== Data ==
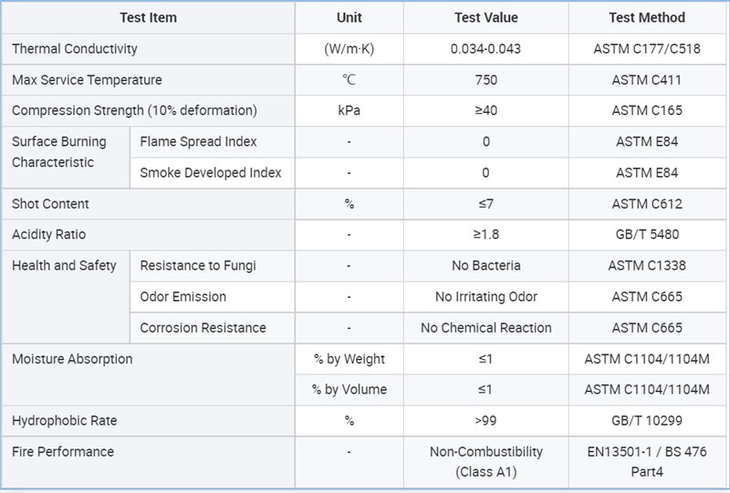The height and width of the screenshot is (493, 730).
Task: Select the Smoke Developed Index cell
Action: (211, 173)
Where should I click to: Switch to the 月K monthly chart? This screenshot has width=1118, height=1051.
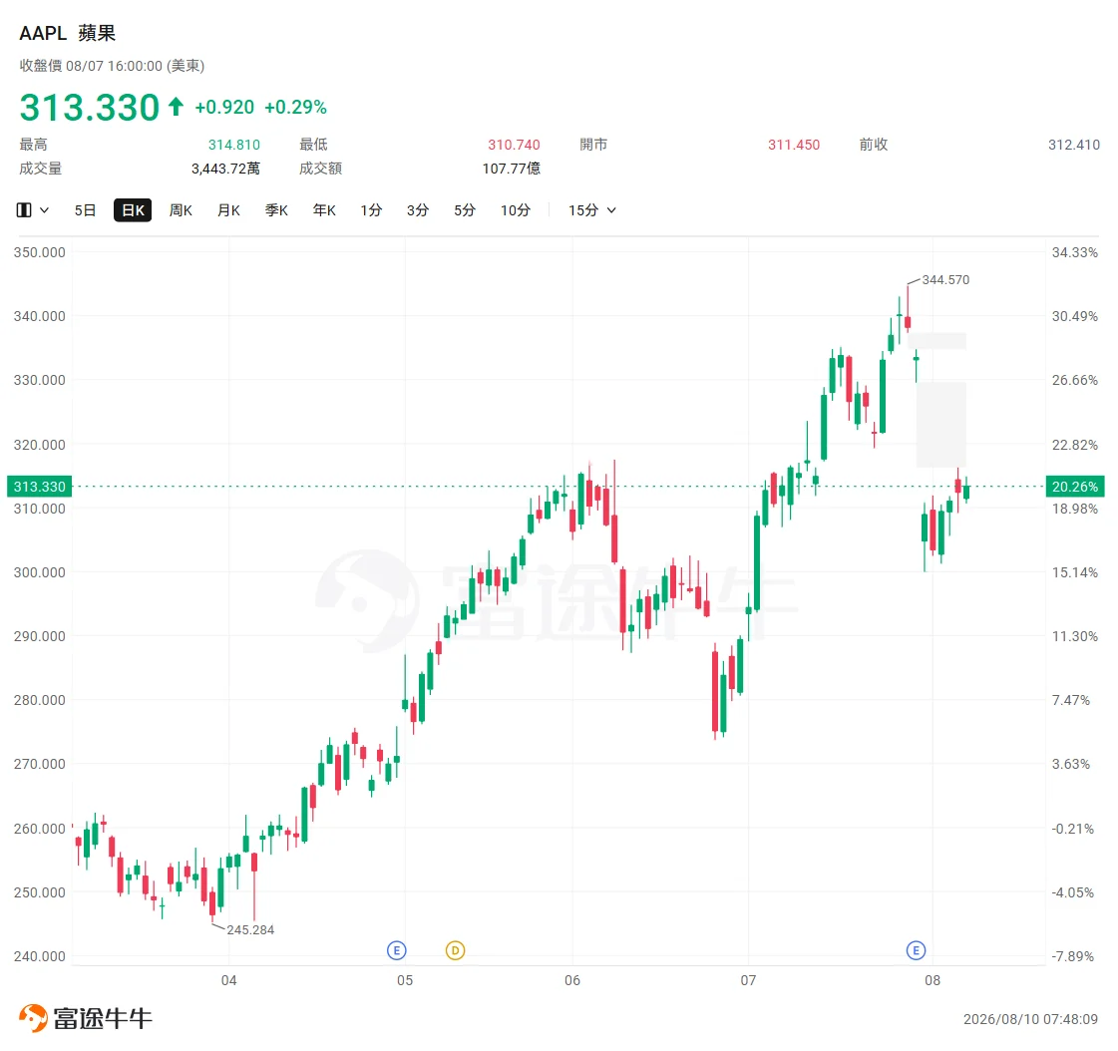[x=228, y=210]
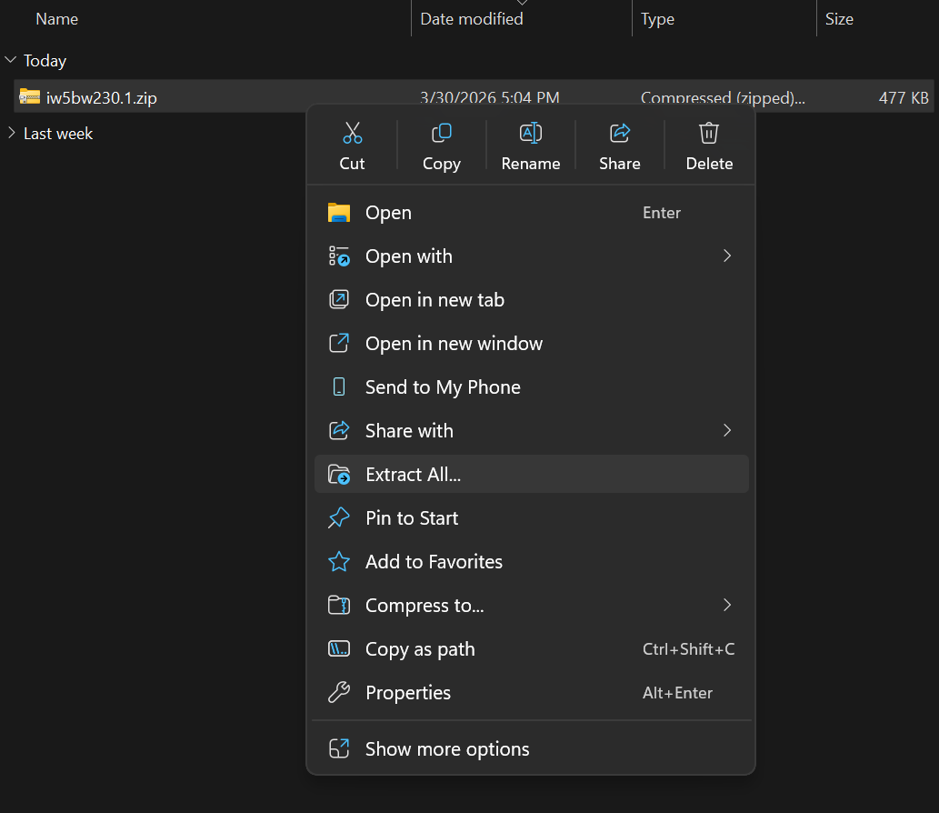The height and width of the screenshot is (813, 939).
Task: Click the Pin to Start pushpin icon
Action: (x=339, y=518)
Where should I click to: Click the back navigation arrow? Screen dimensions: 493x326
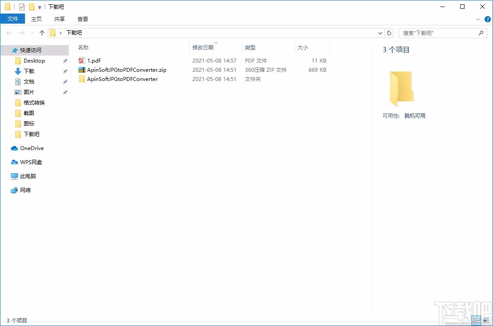8,32
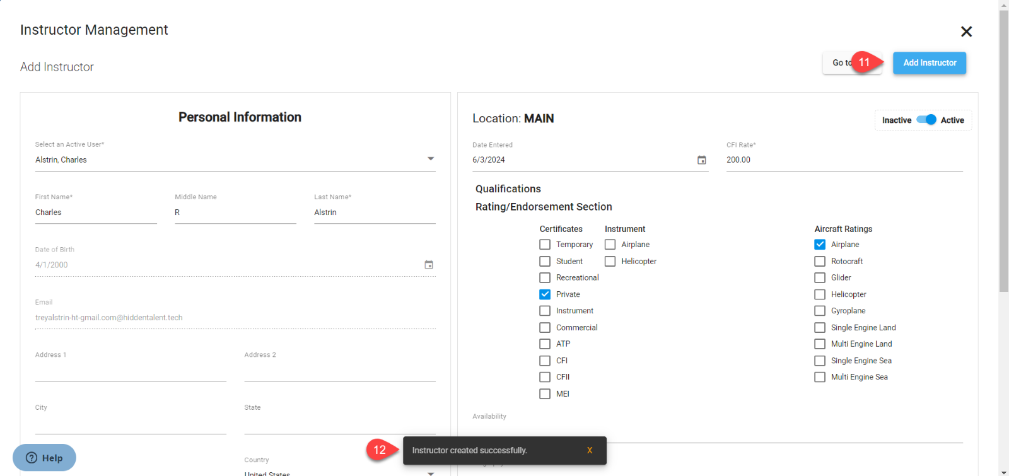Click the Help question mark button
The width and height of the screenshot is (1009, 476).
click(44, 458)
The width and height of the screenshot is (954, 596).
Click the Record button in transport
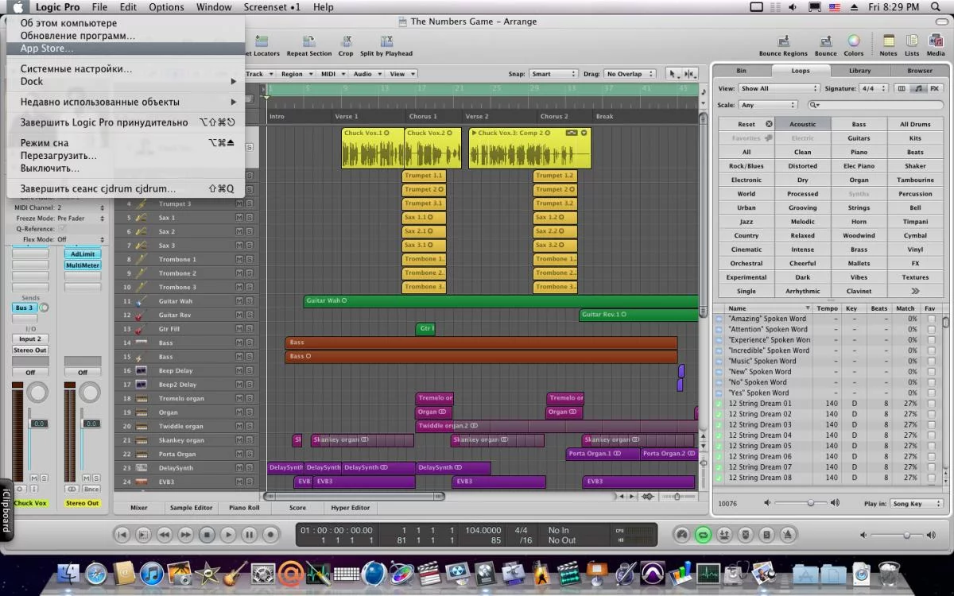(270, 535)
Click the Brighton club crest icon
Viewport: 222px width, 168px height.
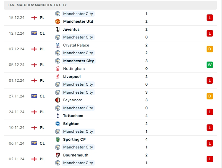pyautogui.click(x=58, y=124)
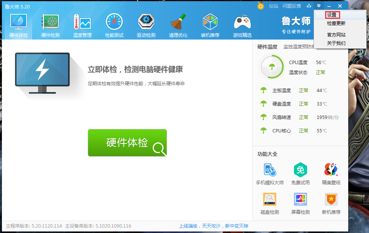The width and height of the screenshot is (369, 233).
Task: Open 游戏精选 game selection
Action: coord(242,24)
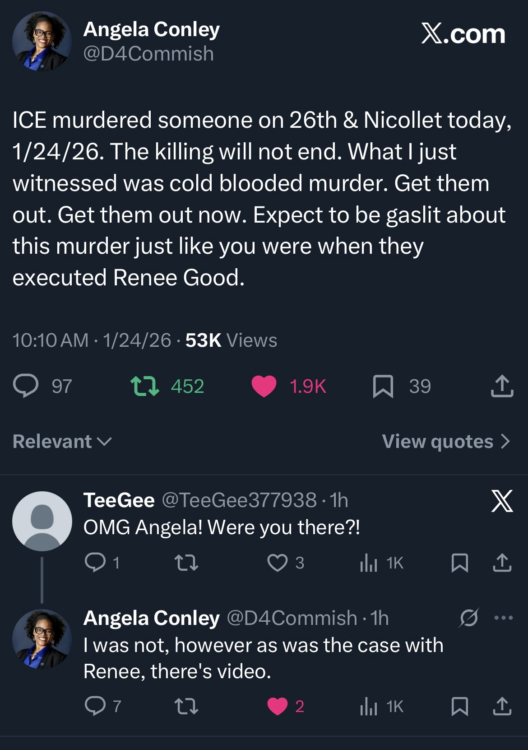Open @D4Commish handle in post header
This screenshot has height=750, width=528.
point(148,54)
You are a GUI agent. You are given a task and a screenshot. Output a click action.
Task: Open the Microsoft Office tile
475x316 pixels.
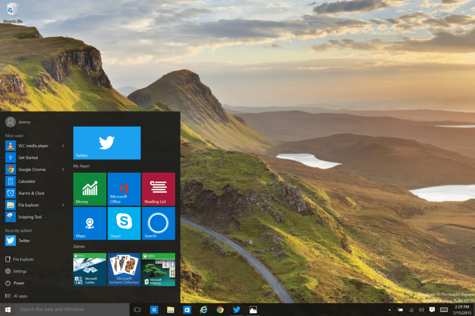(124, 189)
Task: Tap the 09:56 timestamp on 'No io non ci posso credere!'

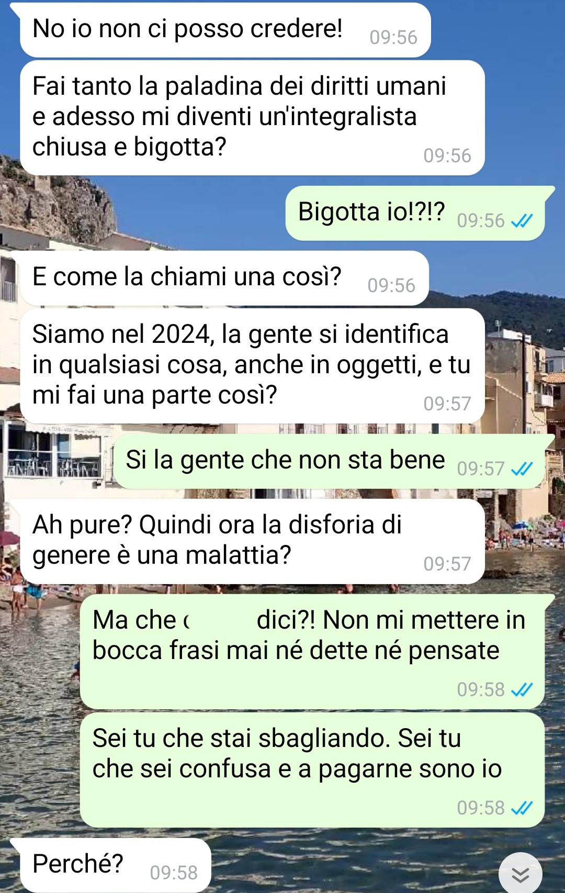Action: pos(393,38)
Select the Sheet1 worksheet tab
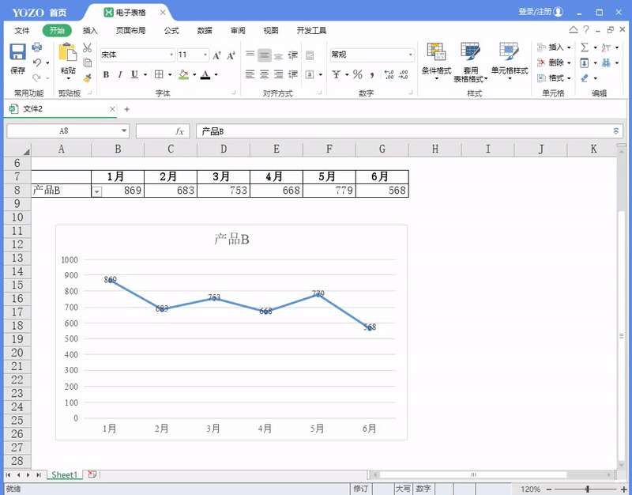This screenshot has height=495, width=632. [x=64, y=474]
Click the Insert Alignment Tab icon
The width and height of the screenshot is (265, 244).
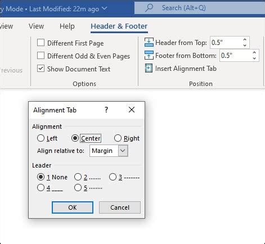[x=149, y=69]
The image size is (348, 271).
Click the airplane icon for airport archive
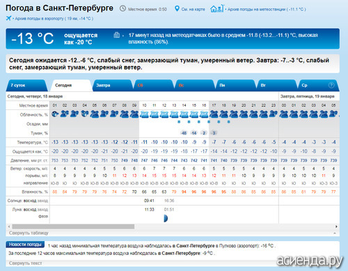(8, 18)
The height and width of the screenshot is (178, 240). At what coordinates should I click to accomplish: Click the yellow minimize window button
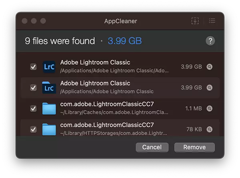(x=34, y=21)
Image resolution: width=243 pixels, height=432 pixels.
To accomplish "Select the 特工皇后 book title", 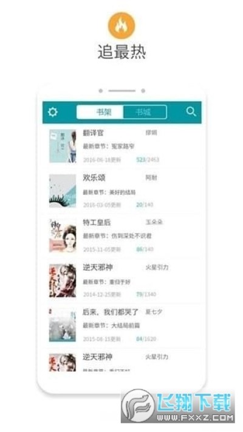I will (97, 222).
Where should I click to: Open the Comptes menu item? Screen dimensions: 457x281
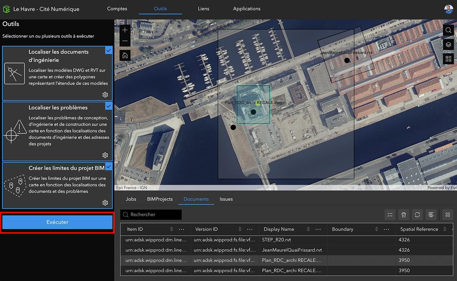pyautogui.click(x=117, y=9)
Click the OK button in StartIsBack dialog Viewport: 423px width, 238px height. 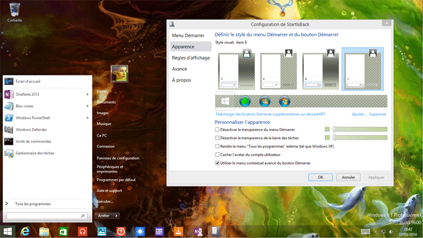click(x=320, y=177)
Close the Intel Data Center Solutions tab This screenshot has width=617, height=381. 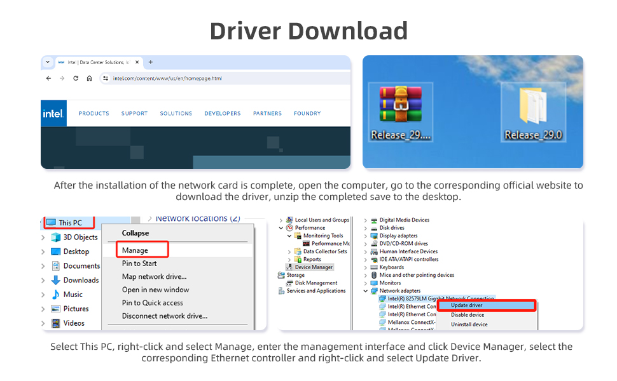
===
- **Work item**:
What is needed is an exact copy of the lines above, from the one holding "Click the airplane icon for airport archive" down to the one holding "Image resolution: width=243", with those two included and the pictures left out.

- **Task output**:
Click the airplane icon for airport archive
(8, 18)
The height and width of the screenshot is (178, 240). At what coordinates should I click to accomplish: Click the yellow minimize window button
(x=34, y=21)
Image resolution: width=243 pixels, height=432 pixels.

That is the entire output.